**DATA SHOWN**
━━━━━━━━━━━━━━━━━━━━━━━━━━━━━━

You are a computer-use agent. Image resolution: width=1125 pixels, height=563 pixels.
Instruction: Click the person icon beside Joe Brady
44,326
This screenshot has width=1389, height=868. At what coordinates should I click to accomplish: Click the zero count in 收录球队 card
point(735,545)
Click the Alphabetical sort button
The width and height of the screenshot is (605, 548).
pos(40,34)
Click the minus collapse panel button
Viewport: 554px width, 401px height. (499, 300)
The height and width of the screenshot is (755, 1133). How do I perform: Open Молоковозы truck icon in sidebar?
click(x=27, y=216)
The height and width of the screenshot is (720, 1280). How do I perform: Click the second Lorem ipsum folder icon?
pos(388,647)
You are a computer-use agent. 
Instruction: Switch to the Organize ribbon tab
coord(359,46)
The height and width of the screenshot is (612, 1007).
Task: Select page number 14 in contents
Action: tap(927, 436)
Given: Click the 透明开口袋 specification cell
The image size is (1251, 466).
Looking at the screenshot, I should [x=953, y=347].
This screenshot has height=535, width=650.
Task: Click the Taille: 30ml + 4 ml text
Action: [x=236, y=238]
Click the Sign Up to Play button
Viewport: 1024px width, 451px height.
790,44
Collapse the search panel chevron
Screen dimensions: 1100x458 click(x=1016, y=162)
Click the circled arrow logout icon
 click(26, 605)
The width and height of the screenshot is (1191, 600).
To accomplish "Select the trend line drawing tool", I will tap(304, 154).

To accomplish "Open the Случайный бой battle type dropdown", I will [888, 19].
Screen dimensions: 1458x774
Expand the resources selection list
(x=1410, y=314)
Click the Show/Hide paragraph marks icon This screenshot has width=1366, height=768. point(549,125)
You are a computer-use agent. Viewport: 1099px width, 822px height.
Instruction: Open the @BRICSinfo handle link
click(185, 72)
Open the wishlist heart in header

━━━━━━━━━━━━━━━━━━━━━━━━━━━━━━

A verbatim transcription is required: the first line of the listing, the line containing "Click the Alphabetical sort button", and every line between them.

You are a computer-use agent. Image resolution: width=1125 pixels, height=563 pixels.
Instruction: Click the person icon beside Joe Brady
44,326
This screenshot has width=1389, height=868. At what coordinates should I click to accomplish: Click the zero count in 收录球队 card
point(735,545)
Click the Alphabetical sort button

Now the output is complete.